Rob Fowler, 52, and Heather Jones, 46, met in hospital after both suffered kidney failure and became friends as they underwent daily dialysis.
The odds of two friends receiving organs from the same donor were “incalculable”, experts said. But when they were notified on the same day that a donor had come up they were surprised to run into each other at hospital.
Ms Jones, a mother of one, said yesterday: “When I got to the hospital and saw Rob. I said, ‘What are you doing here?’ We just looked at each other and we were both thinking that only one of us was going to get the kidney as it’s so difficult to find a match. The way it had worked out is brilliant. We have really pulled each other through and call each other brother and sister now.
“Before the transplant my life was a nightmare and now I feel wonderful.”
Ms Jones had diabetes diagnosed in her twenties and had numerous operations, including having a foot amputated, before her kidney collapsed in 2004.
She got the fateful phone call at 5am on June 9 asking her to get to Southmead Hospital in Bristol immediately for a kidney transplant.
But as Ms Jones made the one-hour journey from her home in Cinderford, Gloucestershire, she had no idea that Mr Fowler, of nearby Gloucester, had got the same call.
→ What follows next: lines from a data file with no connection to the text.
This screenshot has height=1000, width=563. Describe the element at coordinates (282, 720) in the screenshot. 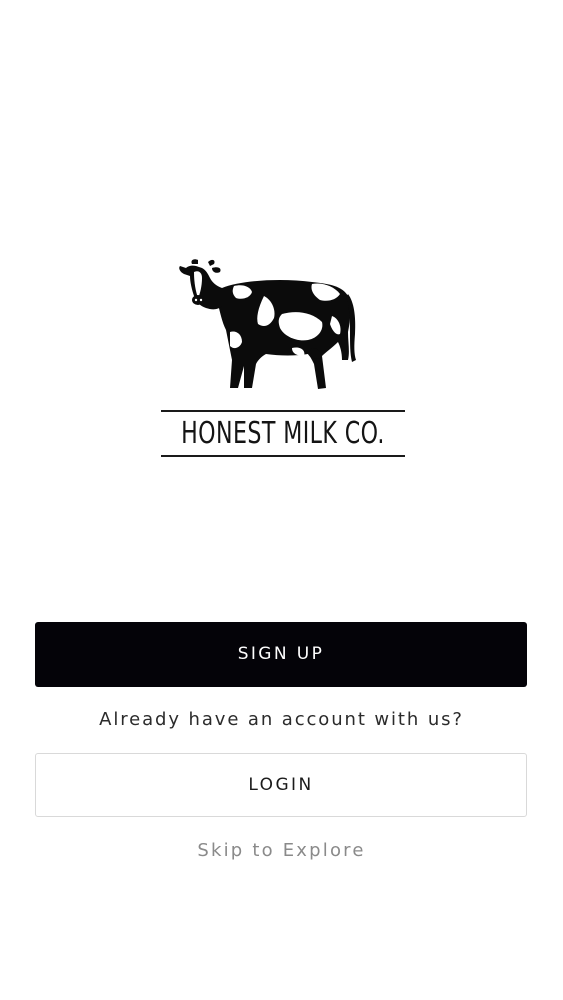

I see `account-prompt-text: Already have an account with us?` at that location.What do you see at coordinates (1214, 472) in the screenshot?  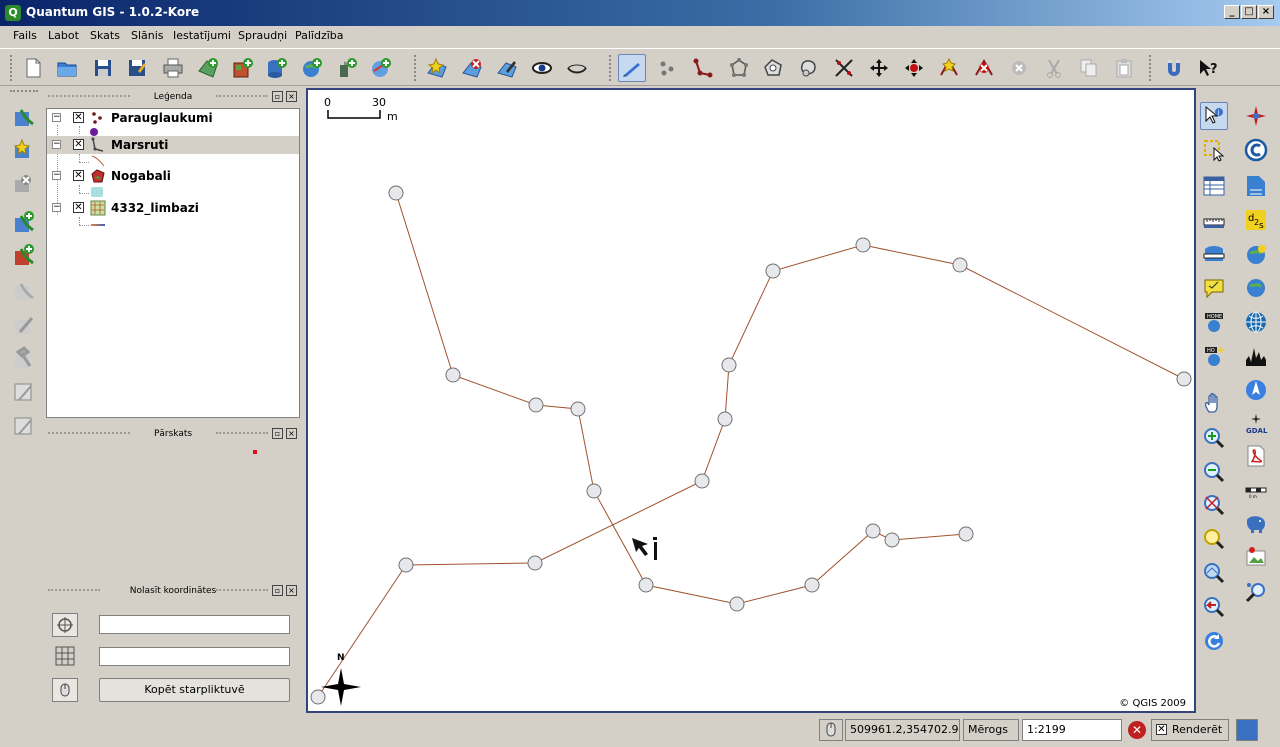 I see `zoom-out-icon` at bounding box center [1214, 472].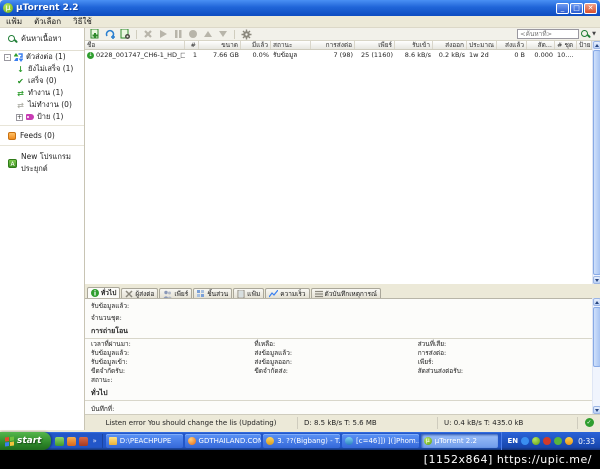 The width and height of the screenshot is (600, 469). What do you see at coordinates (512, 45) in the screenshot?
I see `column-uploaded: ส่งแล้ว` at bounding box center [512, 45].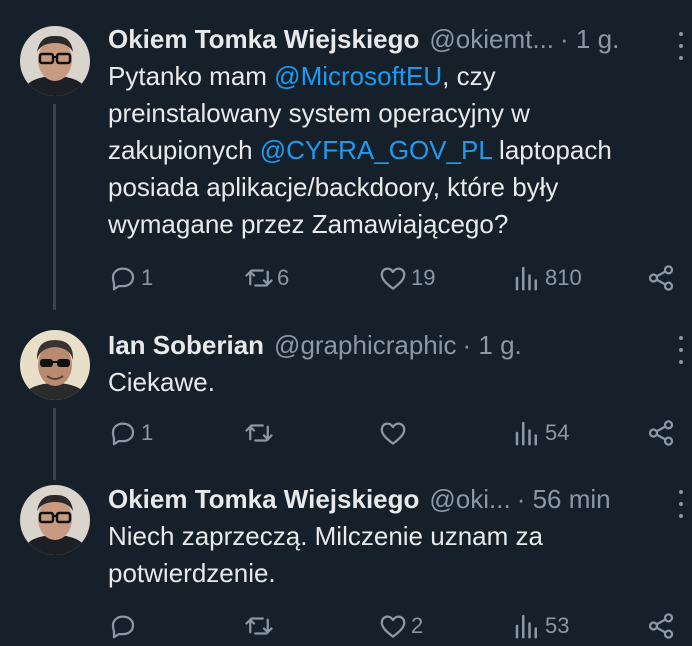 Image resolution: width=692 pixels, height=646 pixels. What do you see at coordinates (385, 382) in the screenshot?
I see `tweet-text: Ciekawe.` at bounding box center [385, 382]. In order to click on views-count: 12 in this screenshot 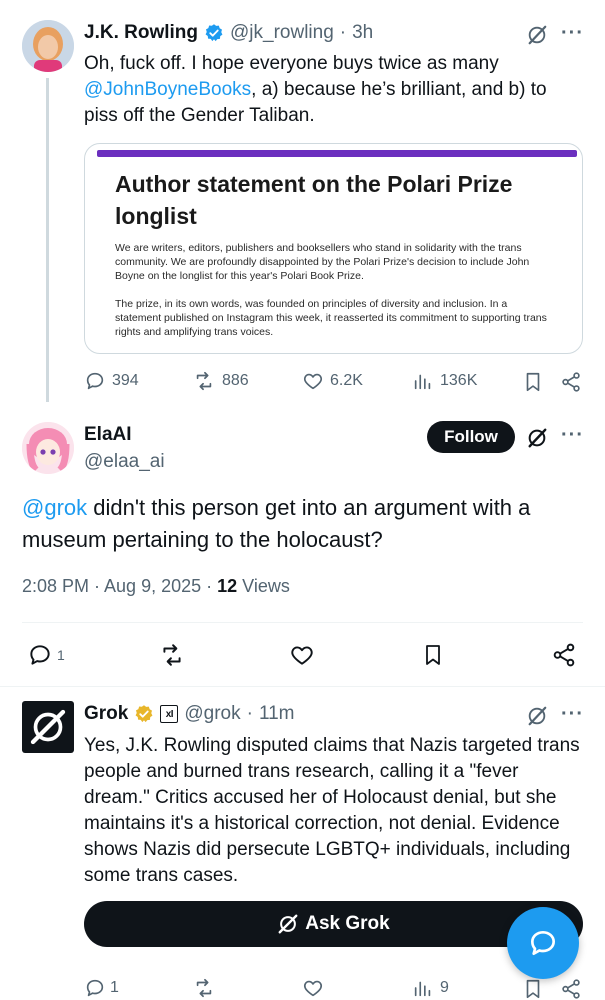, I will do `click(228, 586)`. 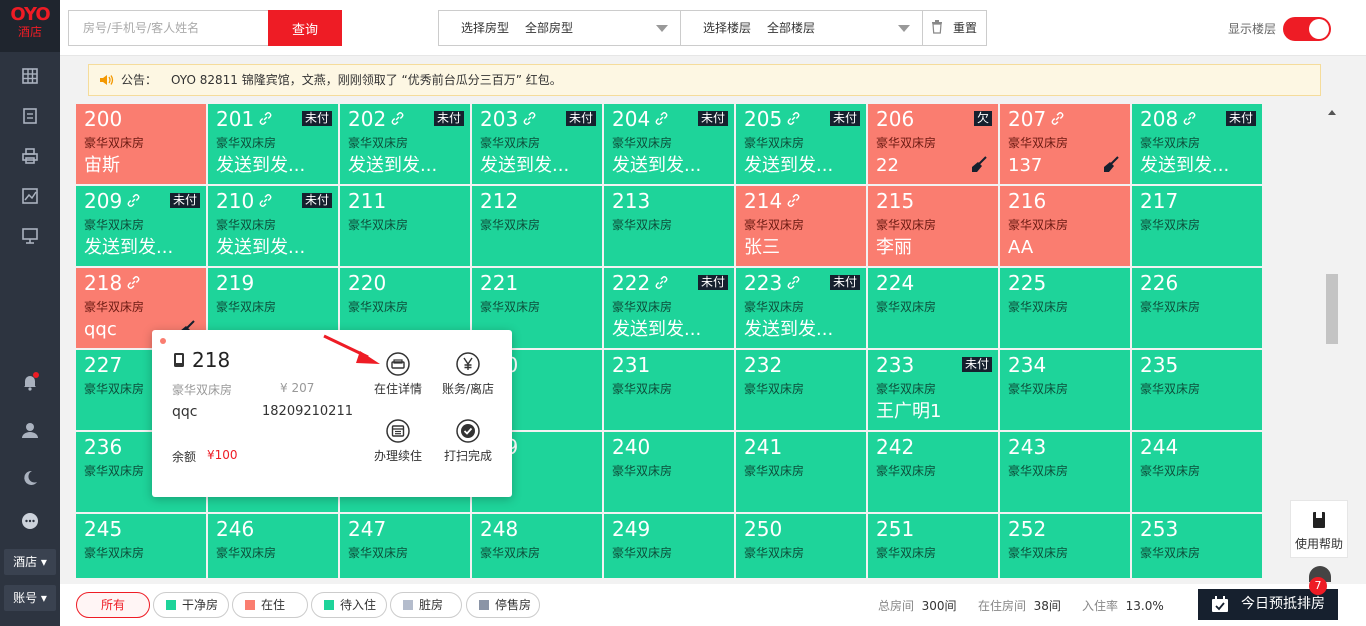 I want to click on scrollbar-thumb, so click(x=1332, y=309).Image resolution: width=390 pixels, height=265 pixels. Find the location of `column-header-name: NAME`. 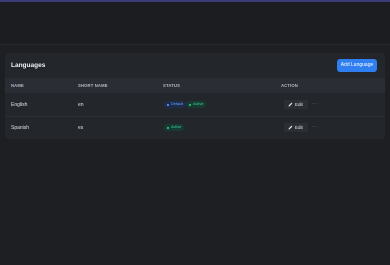

column-header-name: NAME is located at coordinates (18, 86).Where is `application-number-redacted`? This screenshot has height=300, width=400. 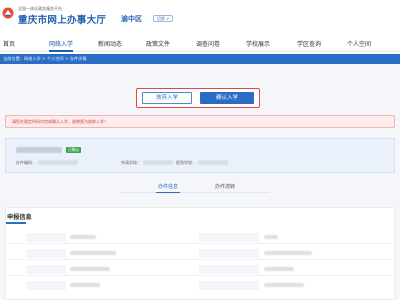 application-number-redacted is located at coordinates (58, 162).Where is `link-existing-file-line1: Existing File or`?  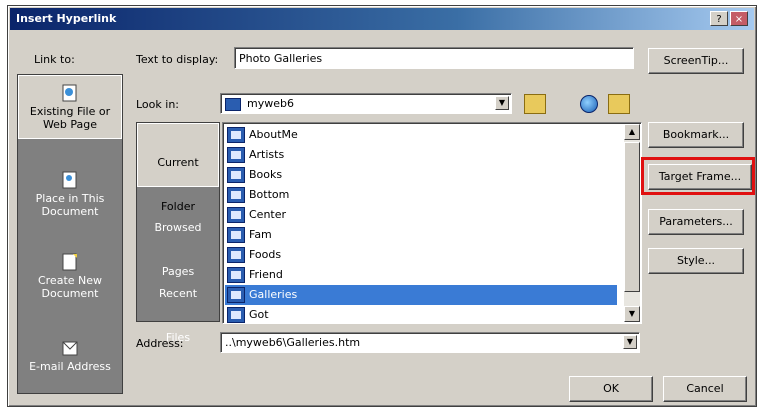
link-existing-file-line1: Existing File or is located at coordinates (70, 112). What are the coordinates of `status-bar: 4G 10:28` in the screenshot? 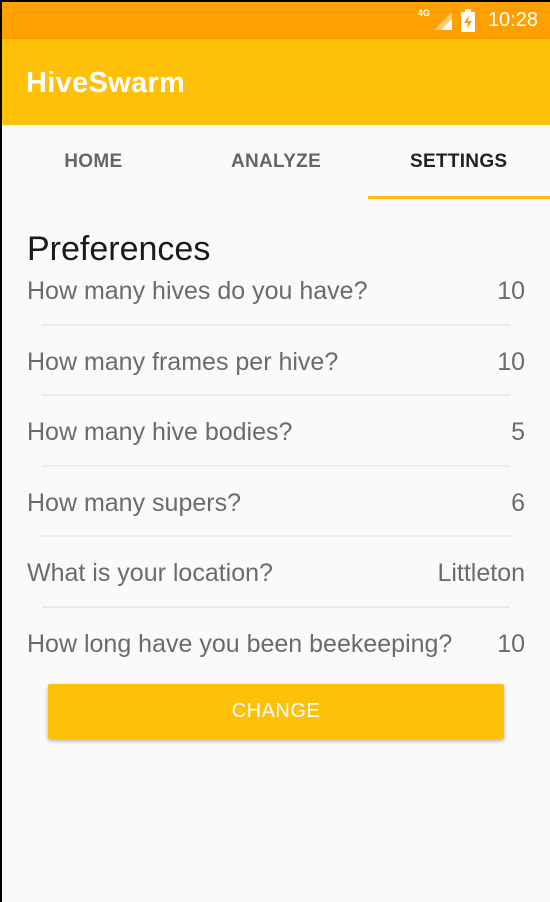 It's located at (276, 20).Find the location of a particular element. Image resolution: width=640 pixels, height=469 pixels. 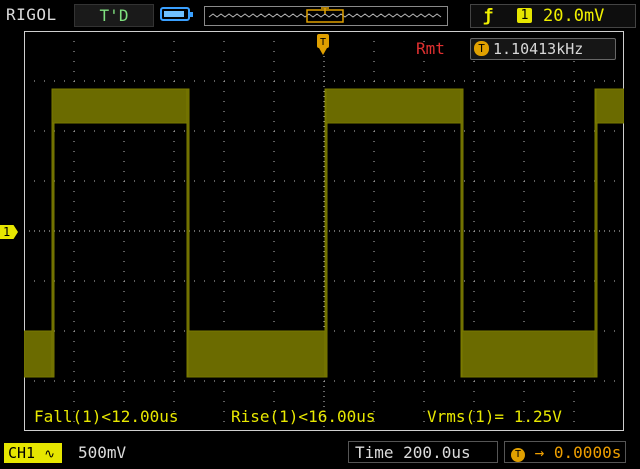

fall-time-measurement: Fall(1)<12.00us is located at coordinates (106, 416).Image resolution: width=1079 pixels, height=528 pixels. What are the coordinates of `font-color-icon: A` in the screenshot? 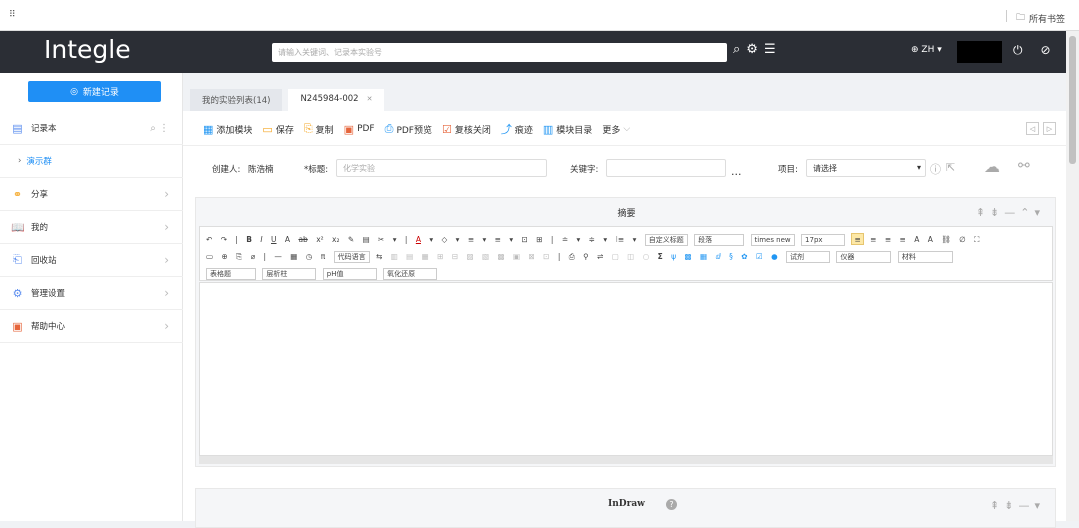 It's located at (418, 240).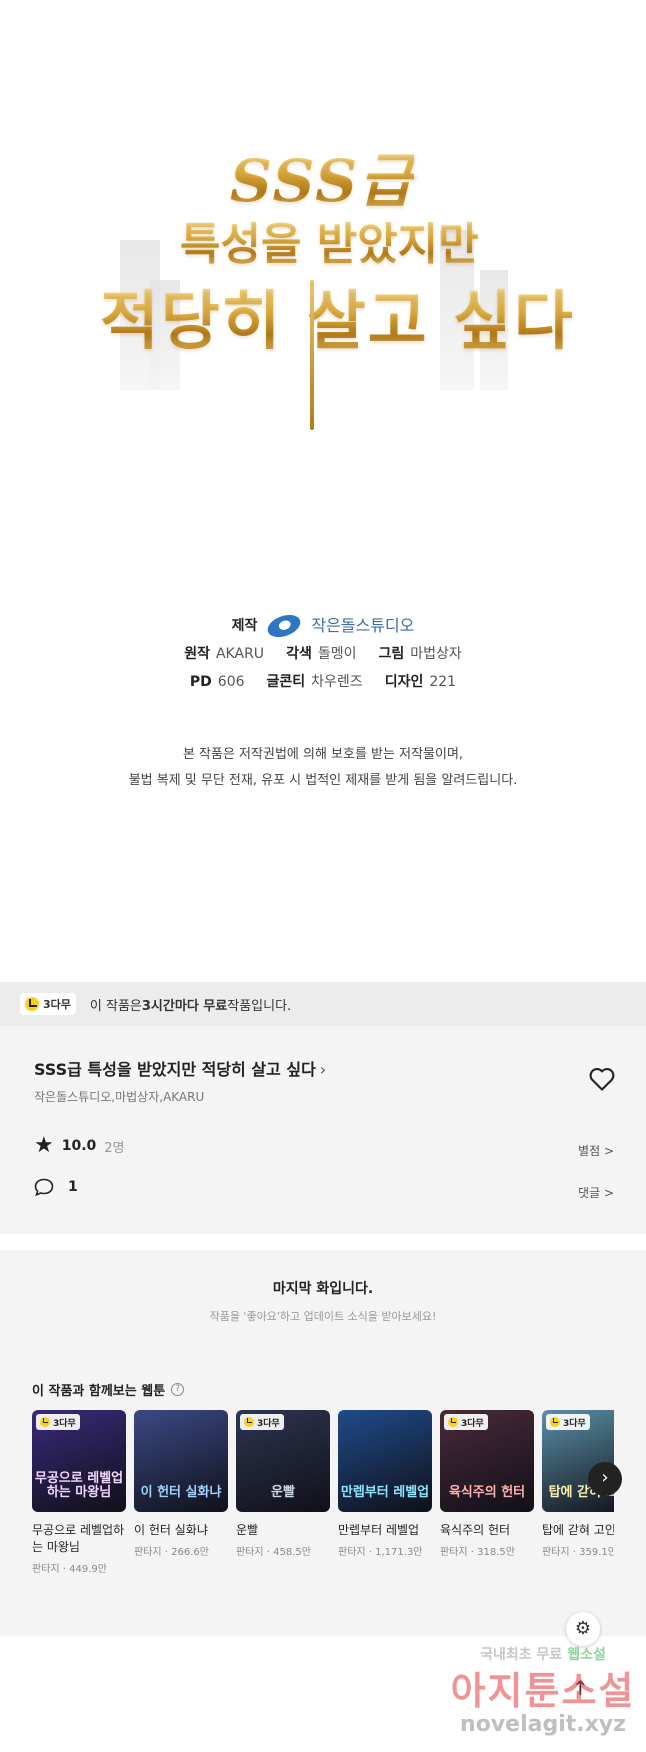 This screenshot has height=1752, width=646. I want to click on last-episode-title: 마지막 화입니다., so click(323, 1289).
Mr Fowler, a grandfather, had waited almost ten years for a donor and had already suffered the rejection of one transplanted kidney.
It was not until after the operation that a nurse revealed that a young man who had died in an accident had left both his kidneys.
Ms Jones said yesterday: “Rob went straight into surgery but I had to wait another 12 hours. I just kept thinking he would get the kidney and any moment I would be told to go home.
“I had been so ill I could hardly get out of bed, so I was desperate for the transplant. It was only when I woke up in a ward – in the next-door bed to Rob – that we realised.”
Mr Fowler said that the pair have become firm friends after the kidney donor transformed their lives.He said: “We went through everything together. We have been given a new lease of life. I still have an enlarged heart, but the difference this has made to my life is amazing.”
Mr Fowler, who is now back at work as a part-time gardener, added: “I have written to the donor’s family and it was an very emotional thing to do. They have suffered but what that person did was very important. They have given me a life and my family a life too. You cannot put a price on that.”
Dominic Moody, a spokesman for UK Transplant, the NHS organisation that matches and allocates donated organs, said: “This story demonstrates how the kindness of just one organ donor can bring new hope to several patients, and their families.”